-- Begin Document passage --

Matt Evald Johnson, Myth and Predicaments
Matt Evald Johnson. Medusa (detail). Steel sculpture. All photos courtesy Wood Library and Museum.
By Olivia J. Kiers
Easthampton, MA sculptor Matt Evald Johnson’s current exhibition, Myth and Predicaments: Carved in Steel at the Wood Library and Museum in South Windsor, CT, places an array of steel, figural sculptures in a book-filled environment, a highly fitting juxtaposition for Johnson, who draws inspiration from folklore and literature. Art New England discusses myth and process with the artist.
Art New England: Having traveled a lot, studying in Houston, TX and in New York City, what brought you to Easthampton, MA?
Matt Evald Johnson: After finishing graduate school at Pratt Institute in Brooklyn, NY in 1991, I hung about the New York City area for years, continuing to work in several different studios. At a certain point, I started to wish to do larger, outdoor projects. I decided to move to New England to get more space for me and my family outside of the hustle and bustle of the city.
ANE: Your show at the Wood Library and Museum is titled Myth and Predicaments: Carved in Steel. What role does myth play in your work?
MEJ: The myths are really places where I like to begin. I’m a literary enthusiast and I like to use those references for my figurative sculpture… I like to begin often from folklore, myth, religion, history or art history… Starting there helps me to make decisions about how the figures should look.
ANE: When did you first start working in this mode?
MEJ: I’ve been doing that and variations of it for 15 years or so.
ANE: How does being an artist in the modern era influence this myth-based work?
MEJ: Actually, the modern era still has just as much to do with the possibilities of composition and the figure as myth ever did… It’s endlessly current, the idea that sculptors should utilize the figure and perhaps even the scene and the landscape to evoke psychological and emotional significance.

-- End Document passage --

Written exercise :: In the interview with sculptor Matt Evald Johnson, where did he finish graduate school? These records have no connection to the interview with sculptor Matt Evald Johnson.

-- Begin Data lines --

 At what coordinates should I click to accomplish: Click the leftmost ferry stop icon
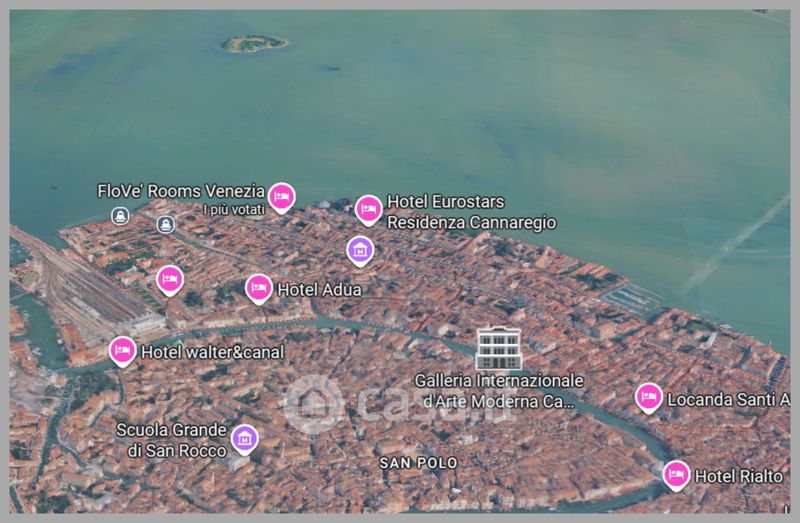point(120,215)
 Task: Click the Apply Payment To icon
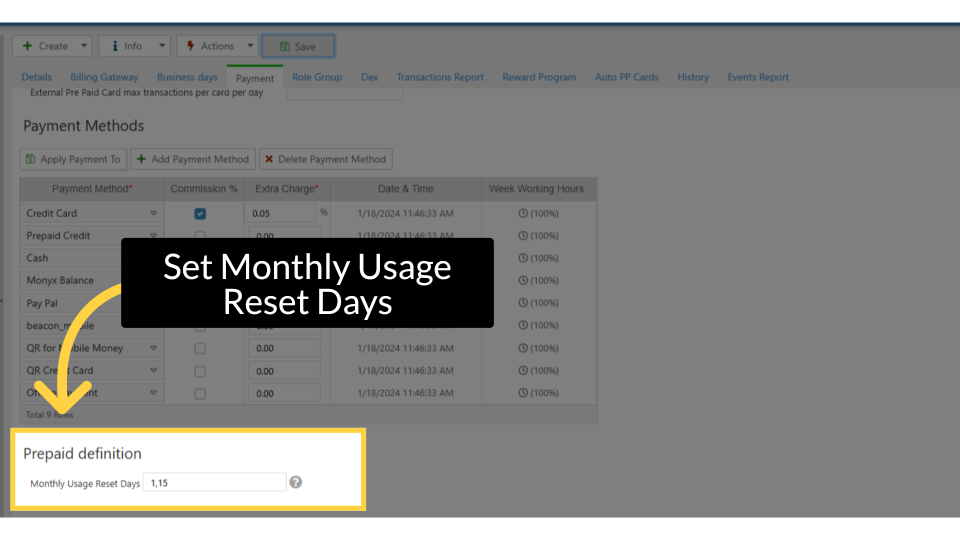31,159
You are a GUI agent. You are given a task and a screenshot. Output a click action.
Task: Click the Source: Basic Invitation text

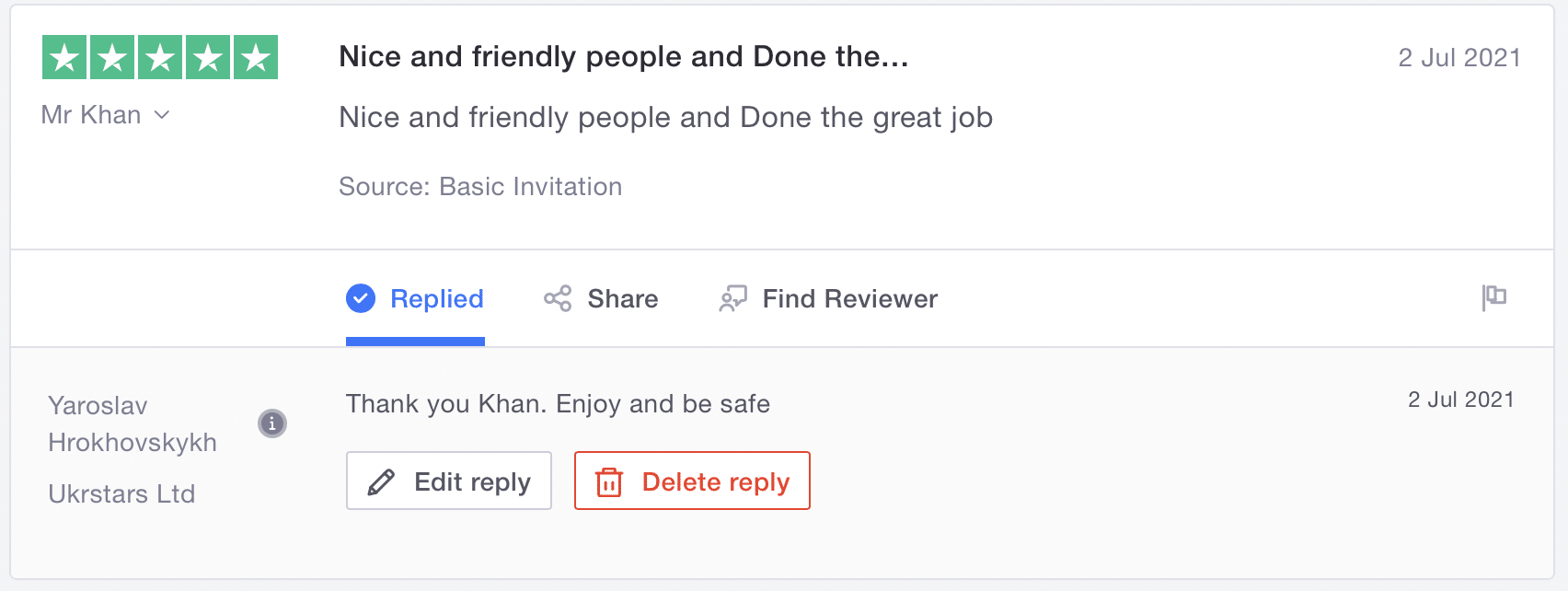point(480,187)
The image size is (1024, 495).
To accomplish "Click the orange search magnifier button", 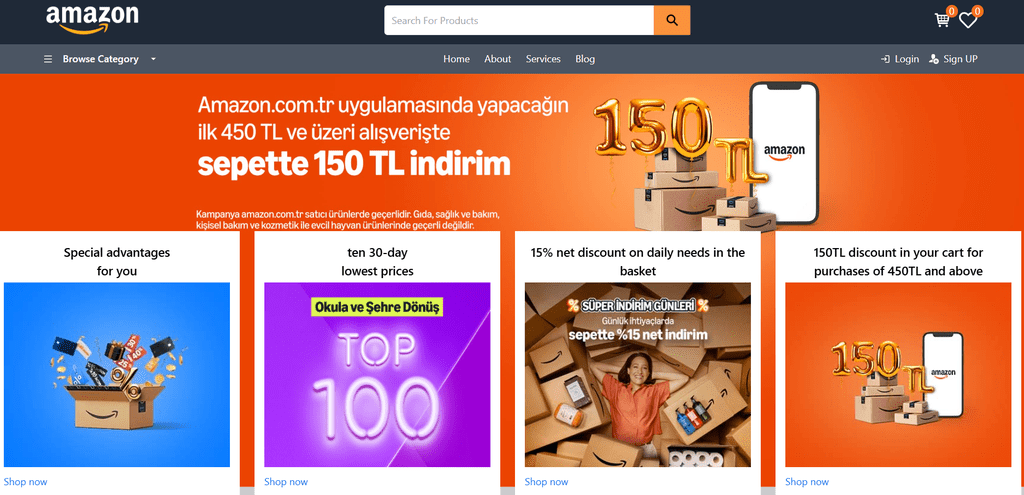I will coord(671,20).
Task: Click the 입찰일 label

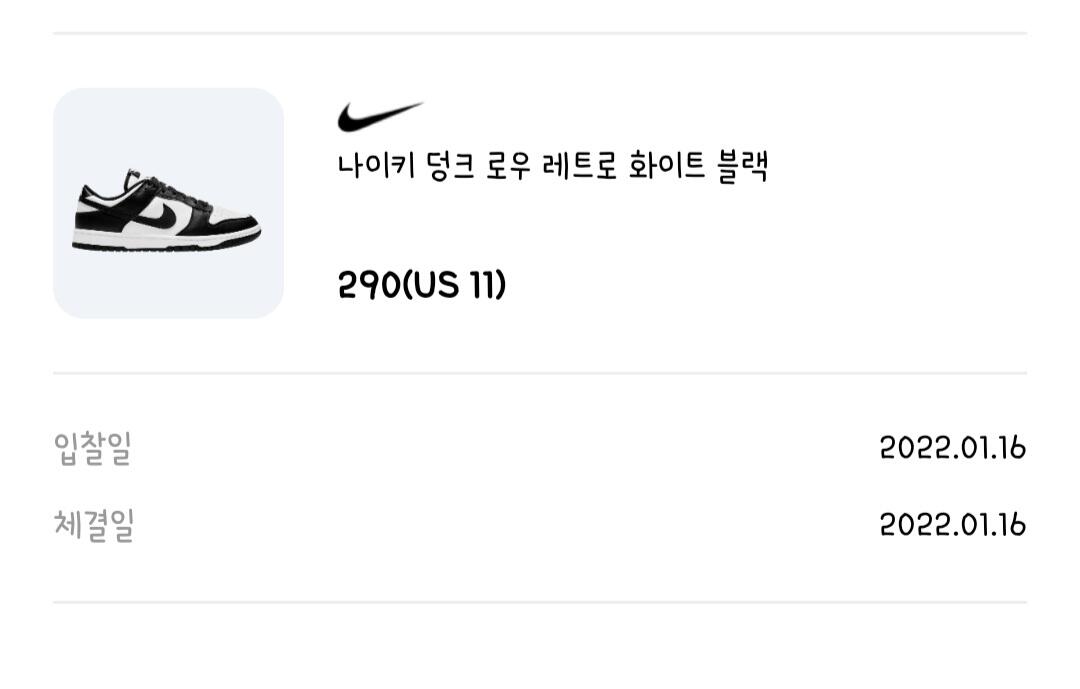Action: (92, 448)
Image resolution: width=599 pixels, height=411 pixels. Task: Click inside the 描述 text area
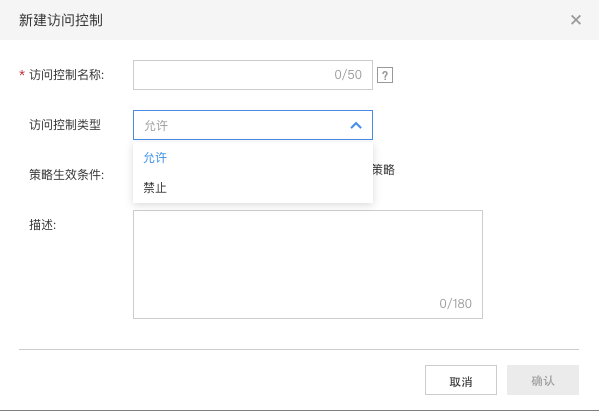308,264
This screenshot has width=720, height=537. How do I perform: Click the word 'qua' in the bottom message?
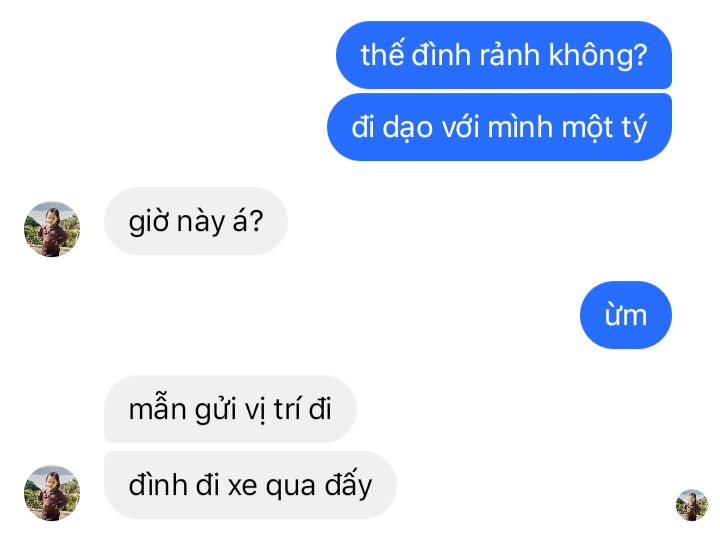[x=291, y=488]
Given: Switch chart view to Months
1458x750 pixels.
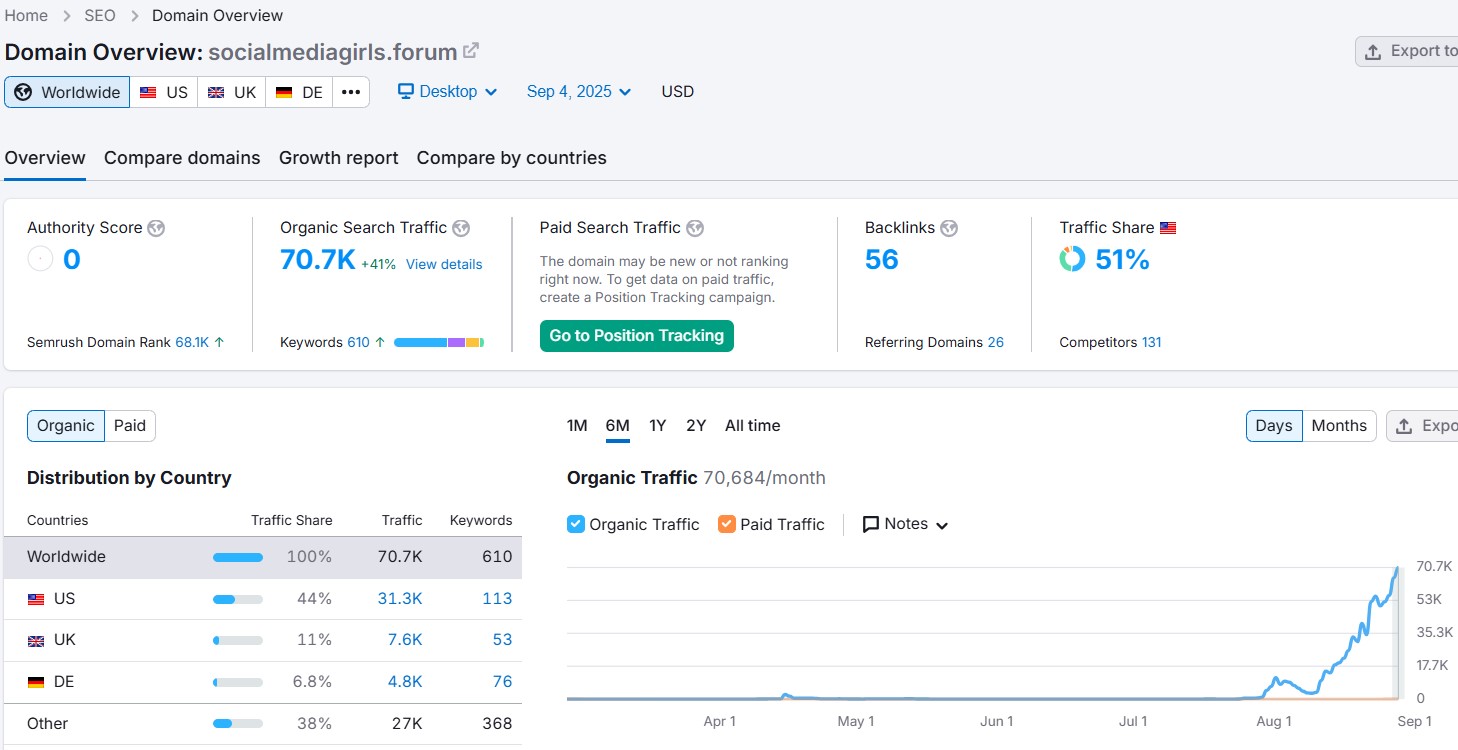Looking at the screenshot, I should pos(1338,426).
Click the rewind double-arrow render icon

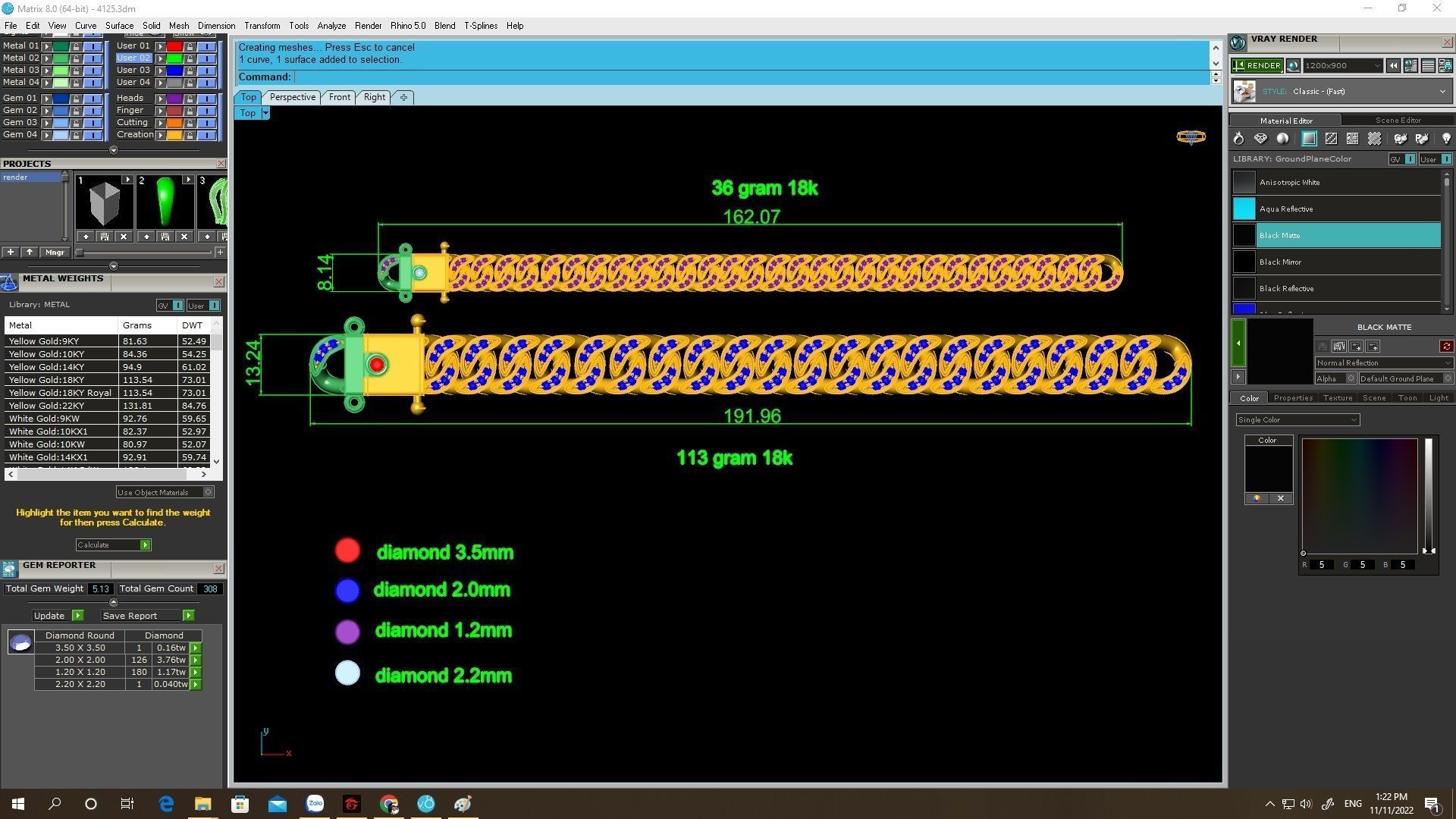click(x=1393, y=66)
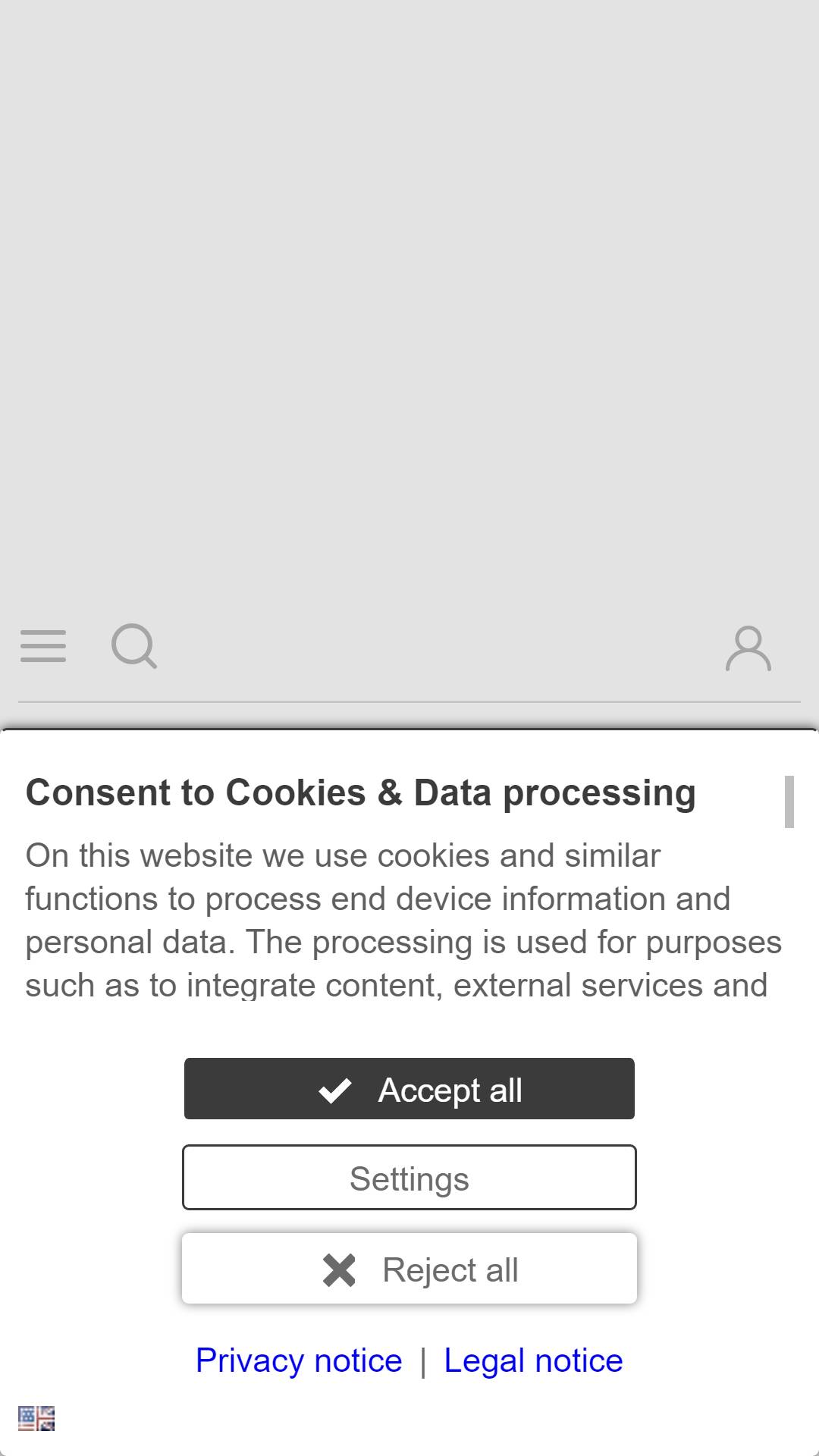Click the 'Accept all' label text
Screen dimensions: 819x1456
(x=450, y=1090)

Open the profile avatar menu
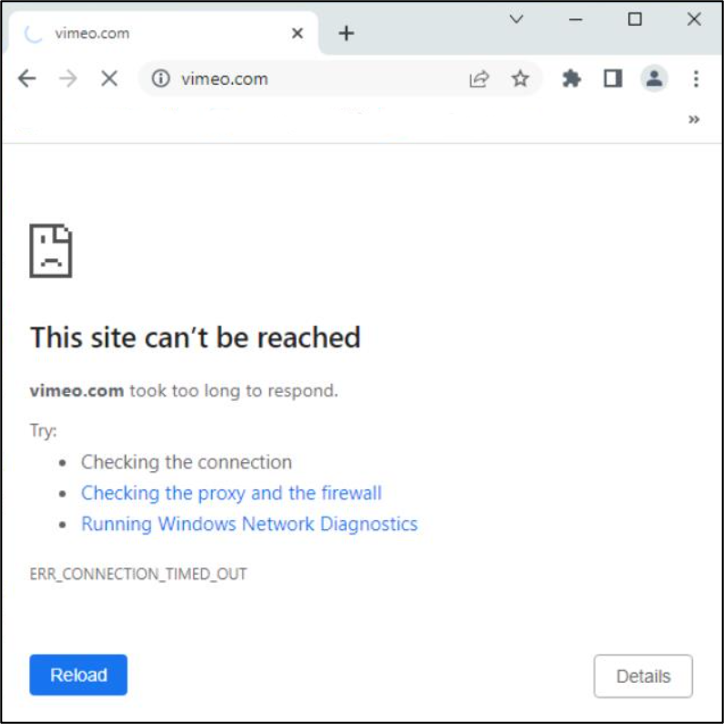(x=654, y=79)
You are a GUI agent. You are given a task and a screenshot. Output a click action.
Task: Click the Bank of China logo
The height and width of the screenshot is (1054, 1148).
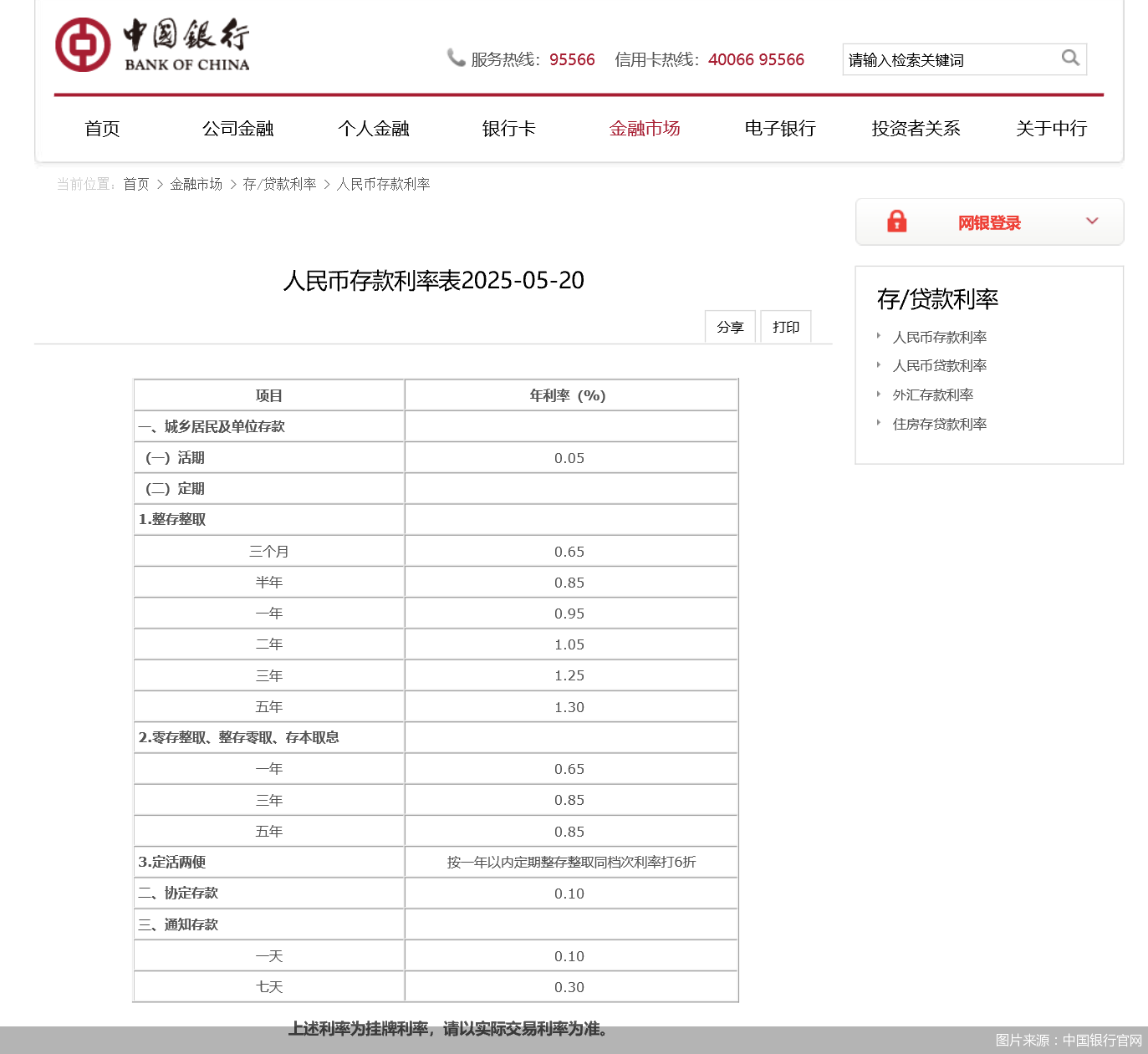pos(152,45)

-- End Data lines --

The response :: Pratt Institute in Brooklyn, NY